患者入院后一周内完成肺功能检查,同时记录第1秒用力呼气容积(1 second forced expiratory volume,FEV1)、用力肺活量(Forced vital capacity,FVC),肺一氧化碳弥散量(diffusion capacity for carbon monoxide of lung,DLCO), 数据均用实测值占预计值百分比表示。

患者取仰卧位,高分辨CT参数设置为层厚1mm。根据病变累及的范围及程度计算 Warick评分:磨玻璃影 1分,不规则胸膜边缘2分,小叶间隔增厚或胸膜下线征3分,蜂窝状影4分,胸膜下囊肿5分。累及1~3个肺段1 分,4~9个肺段2分,>9个肺段3分,最高30分[7]。

三、统计学方法

结 果

一、一般临床资料

合并DM的ILD患者的MoCA量表各维度评分除语言和定向力外,均显著低于单无DM的ILD患者,差异均具有统计学意义,P<0.05(见表1)。与非认知障碍组相比,认知障碍组的糖尿病的比例,Warrick评分、空腹血糖、HbA1c均显著升高,FEV1,FVC和DLCO均显著降低,差异均具有统计学意义,P<0.05(见表2)。

表1 有无合并糖尿病的ILD患者MoCA量表各维度评分比较

表2 患者一般临床资料比较

二、ILD患者发生认知功能障碍的多因素回归分析

以是否发生认知功能障碍为因变量,将表1中的具有统计学差异的因素作为自变量进行赋值,多因素Logistic回归分析结果显示DLCO,HbA1c均为ILD患者发生认知功能障碍的危险因素,均P<0.05(见表3)。

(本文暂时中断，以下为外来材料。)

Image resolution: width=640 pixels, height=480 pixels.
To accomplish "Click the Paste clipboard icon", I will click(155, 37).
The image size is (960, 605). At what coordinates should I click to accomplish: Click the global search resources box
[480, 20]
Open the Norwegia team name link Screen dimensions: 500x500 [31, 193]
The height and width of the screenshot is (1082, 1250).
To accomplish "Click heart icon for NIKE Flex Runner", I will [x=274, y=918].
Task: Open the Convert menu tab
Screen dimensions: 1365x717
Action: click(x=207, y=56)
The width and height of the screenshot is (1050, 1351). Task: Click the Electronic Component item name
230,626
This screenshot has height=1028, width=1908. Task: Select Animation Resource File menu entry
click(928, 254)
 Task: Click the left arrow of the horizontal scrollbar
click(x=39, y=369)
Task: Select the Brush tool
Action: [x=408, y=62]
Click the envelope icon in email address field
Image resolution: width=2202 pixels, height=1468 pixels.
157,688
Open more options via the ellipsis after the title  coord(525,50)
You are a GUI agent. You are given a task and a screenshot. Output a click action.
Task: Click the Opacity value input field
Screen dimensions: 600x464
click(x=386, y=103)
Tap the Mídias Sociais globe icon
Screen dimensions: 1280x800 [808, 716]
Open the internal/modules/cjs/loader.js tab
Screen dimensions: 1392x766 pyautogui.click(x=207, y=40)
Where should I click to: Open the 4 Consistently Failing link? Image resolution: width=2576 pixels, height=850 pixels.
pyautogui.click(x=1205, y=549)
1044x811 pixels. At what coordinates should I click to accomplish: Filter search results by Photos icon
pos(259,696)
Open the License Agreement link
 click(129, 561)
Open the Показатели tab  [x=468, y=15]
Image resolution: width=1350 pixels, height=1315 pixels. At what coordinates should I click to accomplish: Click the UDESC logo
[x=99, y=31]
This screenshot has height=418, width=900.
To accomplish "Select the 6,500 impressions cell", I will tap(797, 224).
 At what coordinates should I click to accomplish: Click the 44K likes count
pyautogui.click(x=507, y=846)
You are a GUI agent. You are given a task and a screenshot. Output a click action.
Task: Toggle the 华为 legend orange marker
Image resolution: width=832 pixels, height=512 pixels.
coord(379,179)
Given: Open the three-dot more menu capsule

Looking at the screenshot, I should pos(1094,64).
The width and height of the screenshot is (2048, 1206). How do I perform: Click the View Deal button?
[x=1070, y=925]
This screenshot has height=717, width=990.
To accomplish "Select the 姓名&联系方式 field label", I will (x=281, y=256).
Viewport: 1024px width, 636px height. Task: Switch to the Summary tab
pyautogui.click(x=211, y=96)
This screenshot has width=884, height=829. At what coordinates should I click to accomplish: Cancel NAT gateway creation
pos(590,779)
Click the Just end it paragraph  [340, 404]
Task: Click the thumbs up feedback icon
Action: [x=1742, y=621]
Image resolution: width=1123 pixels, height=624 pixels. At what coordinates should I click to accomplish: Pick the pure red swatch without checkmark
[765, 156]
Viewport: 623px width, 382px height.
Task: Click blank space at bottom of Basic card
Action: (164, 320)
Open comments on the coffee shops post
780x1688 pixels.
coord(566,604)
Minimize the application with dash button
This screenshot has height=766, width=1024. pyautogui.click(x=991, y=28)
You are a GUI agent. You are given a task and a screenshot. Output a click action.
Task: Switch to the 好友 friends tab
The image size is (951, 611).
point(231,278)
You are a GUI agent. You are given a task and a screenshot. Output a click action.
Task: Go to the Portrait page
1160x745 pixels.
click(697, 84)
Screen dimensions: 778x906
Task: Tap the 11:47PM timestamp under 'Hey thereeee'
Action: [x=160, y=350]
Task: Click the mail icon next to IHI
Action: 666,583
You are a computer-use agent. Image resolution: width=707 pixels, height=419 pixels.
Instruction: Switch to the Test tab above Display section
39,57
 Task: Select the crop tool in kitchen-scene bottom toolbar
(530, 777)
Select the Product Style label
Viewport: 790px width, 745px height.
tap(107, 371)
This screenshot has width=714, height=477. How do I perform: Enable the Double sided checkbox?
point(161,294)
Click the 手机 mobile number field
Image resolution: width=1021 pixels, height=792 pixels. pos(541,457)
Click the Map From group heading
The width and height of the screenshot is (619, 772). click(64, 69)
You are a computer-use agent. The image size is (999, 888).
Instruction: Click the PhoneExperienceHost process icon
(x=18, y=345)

表3 ILD患者认知功能障碍的多因素Logistic回归分析

三、不同危险因素预测ILD发生认知功能障碍的ROC曲线分析

ROC分析结果显示HbA1c、DLCO的AUC分别为0.752,0.768。敏感度分别为69.2%,64.1%。特异度分别为63.7%,63.6%。(见表4,图1)。HbA1c和DLCO的联合检测结果显示AUC为0.805,敏感度和特异度分别为76.9%,72.7%。

表4 ILD患者发生认知功能障碍的ROC曲线分析

图1 不同危险因素预测认知功能障碍的ROC曲线分析

讨 论

肺部疾病对神经认知障碍影响的研究表明,多种肺部疾病患者的认知过程受损,继发于肺部疾病的神经认知功能受损,可能对患者的整体生活质量,尤其是治疗依从性产生负面影响[8]。ILD包括影响肺间质的各种肺部疾病,它可能由吸入物质、药物、感染、结缔组织病或特发性原因等多种因素引起,对患者的生活质量有明显的负面影响[9]。尽管既往研究认为认知功能障碍主要与呼吸衰竭的持续时间和缺氧程度有关[10],但由于ILD的异质性,在非缺氧患者中也存在一定的认知功能障碍,如伴随糖尿病等全身性疾病,也可能对中枢神经系统产生直接不利影响[3,10]。因此本研究拟寻找合并DM的ILD患者发生认知功能障碍的危险因素,为后续的机制研究提供方向。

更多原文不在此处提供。